Over the years, I’ve drifted away from the random lifepath approach to character creation, so I can’t see myself using the character generation rules. I’ve also stopped designing new starships, the standard ones will do me just fine, so I won’t use the starship design rules either. If those items float your boat, though, they are here, well thought out and clearly explained.

As I’ve said in numerous reviews, I also don’t go in much for equipment chapters in any RPG – my campaigns are designed to play like action adventure movies, and I believe the SF hero needs only his wits, his weapons, and a communicator. That’s just me, and you can find any number of campaigns where (as the Universe RPG put it) the setting is defined by what equipment is available.

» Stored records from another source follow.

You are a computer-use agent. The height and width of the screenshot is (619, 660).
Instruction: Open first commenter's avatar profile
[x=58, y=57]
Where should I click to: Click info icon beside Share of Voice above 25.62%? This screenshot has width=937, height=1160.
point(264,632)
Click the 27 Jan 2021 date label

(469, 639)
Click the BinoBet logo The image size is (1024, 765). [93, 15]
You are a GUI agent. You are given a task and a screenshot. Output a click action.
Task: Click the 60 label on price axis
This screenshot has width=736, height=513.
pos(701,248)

The things that do interest me are the expanded world creation and trade rules. If I get the time and the inclination, I might apply those as a stucco over the Imagoes subsector, if only to see what difference they would make. Watch this space, but don’t hold your breath.

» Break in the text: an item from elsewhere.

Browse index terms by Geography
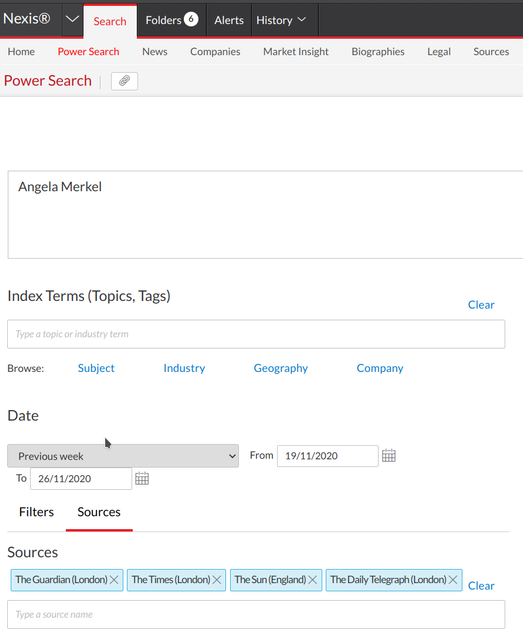This screenshot has height=640, width=523. pos(280,368)
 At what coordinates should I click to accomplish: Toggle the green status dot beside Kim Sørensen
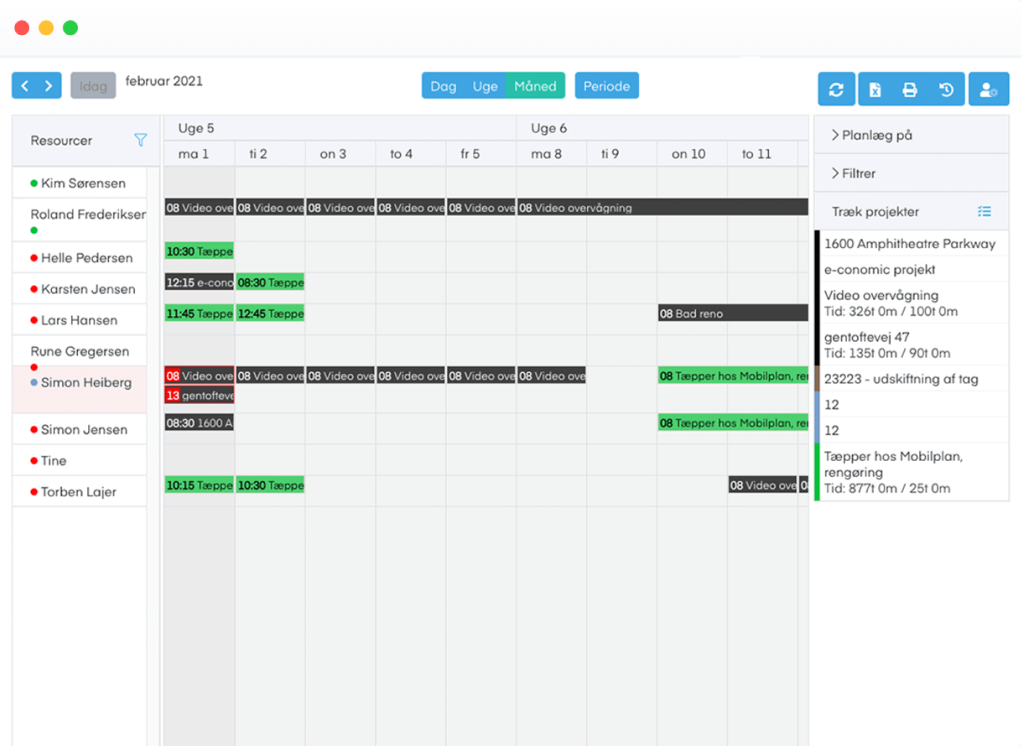(x=33, y=183)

Meanwhile, if you want a 21st century update of the grand-daddy of all SF RPGs, this is a good choice. Mongoose are taking Traveller in a direction Marc Miller mentioned in the 1970s as one of his objectives, namely that of using the game to explore aspects of SF settings that the books and movies don’t cover. So far I have seen setting books which customise the base rules for Babylon 5, Judge Dredd, Hammer’s Slammers, and Strontium Dogs, with a 2300AD adaptation said to be in the works. I can see myself building a collection of those… my wish list for future setting books includes Aliens/Predator, the Honorverse, the RCN series, the Serrano Legacy, and of course the Dumarest Saga. What about you?

  1. Higgipedia says:

    I have to agree that MGT is a worthy heir to the throne. I missed out on Traveller when it was fresh (the first “new” edition I was privy to was T:NE), but it was one of those games I wish I paid more attention to when I was younger–I might have found a table then.

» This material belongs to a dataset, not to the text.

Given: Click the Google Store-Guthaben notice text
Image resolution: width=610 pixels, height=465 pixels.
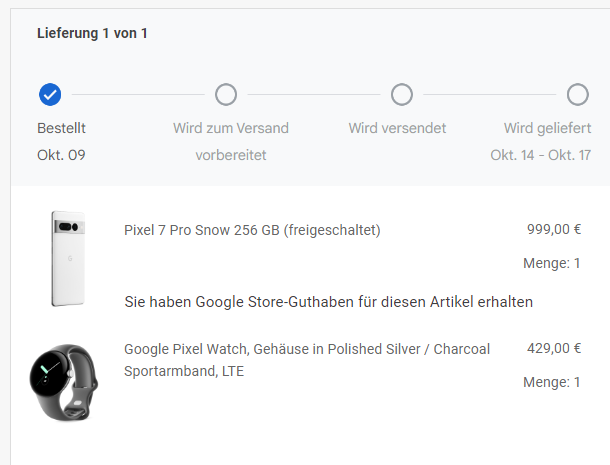Looking at the screenshot, I should pyautogui.click(x=328, y=301).
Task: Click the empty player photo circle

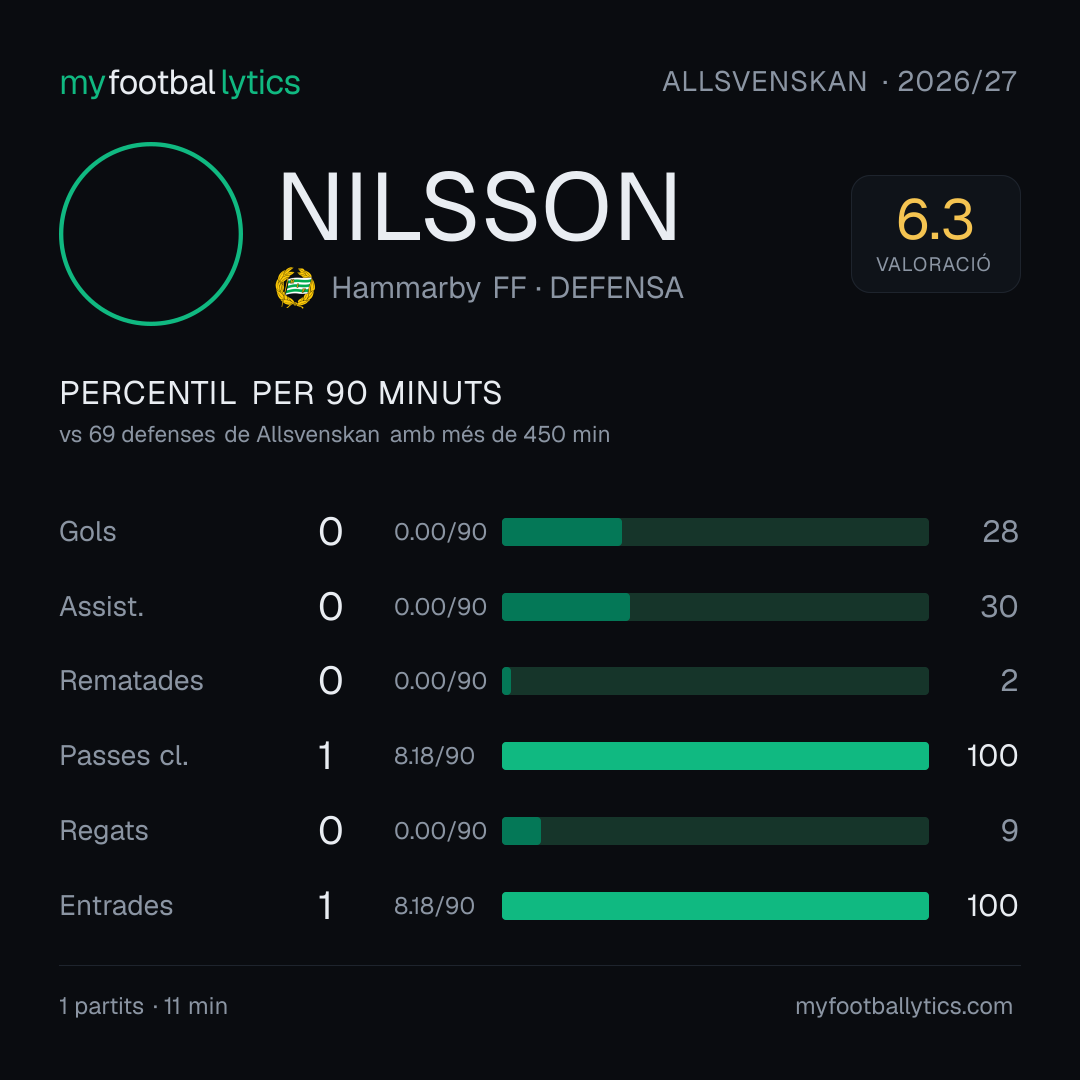Action: coord(151,234)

    One of the things I like about the game is the group dynamic of the character creation. I’ve played too many games where the PCs are a number of individuals, as opposed to one team with a common bond/heritage. MGT offers some decent ideas (that were new to me, at least) that solve that problem.

    I’ve got mixed hopes/feelings about the 2300 update. I *LOVED* 2300AD when I was younger but I’m not so sure that it’s got a niche anymore. One of the selling points is how cutting edge it was technologically, but what we know about technology has changed so much that keeping up would make the game virtually unrecognizable. For my “realistic” hard-SF game, I’d look more to Transhuman Space, personally.

  2. thetailrace says:

    The best thing about a space opera type game like traveller was that they featured starships, the coolest job in the game was flying a starship. Hence like you I always liked to play a scout, after all the first thing they showed you was how to fly a starship, and spend enough time in the career you would be given a starship to play with. 🙂

  3. Ian B says:

    Great review.
    Made me finally take the plunge and invest in a load of the Mongoose Traveller books.
    I love the career/lifepath character generation, even though the dice consistently plot against me ever rolling up a good Scout character! And I never get a ship as one of the benefits!

  4. Easterner says:

    Wow so good to see the name Andy Slack next to TRAVELLER again! Bad press against Mongoose kept me away, finally bought it and was thoroughly impressed.

    Perhaps you can again answer the question you brilliantly asked and answered at White Dwarf. What modifiers to hit? I’m hanging upside down from a flying air raft……in a hurricane.

    That was probably my favorite work by AS.

    • andyslack says:

      Why, thank you, kind sir!

      Hmm… well, I’d say -8 offhand; -2 for being upside down, -2 for the flying air/raft (unstable platform), and -4 for hurricane force winds and driving rain. The table on p. 49 of Mongoose Traveller only goes up to -6, though. 😀

      You’d have to use your minor action hanging on, I think.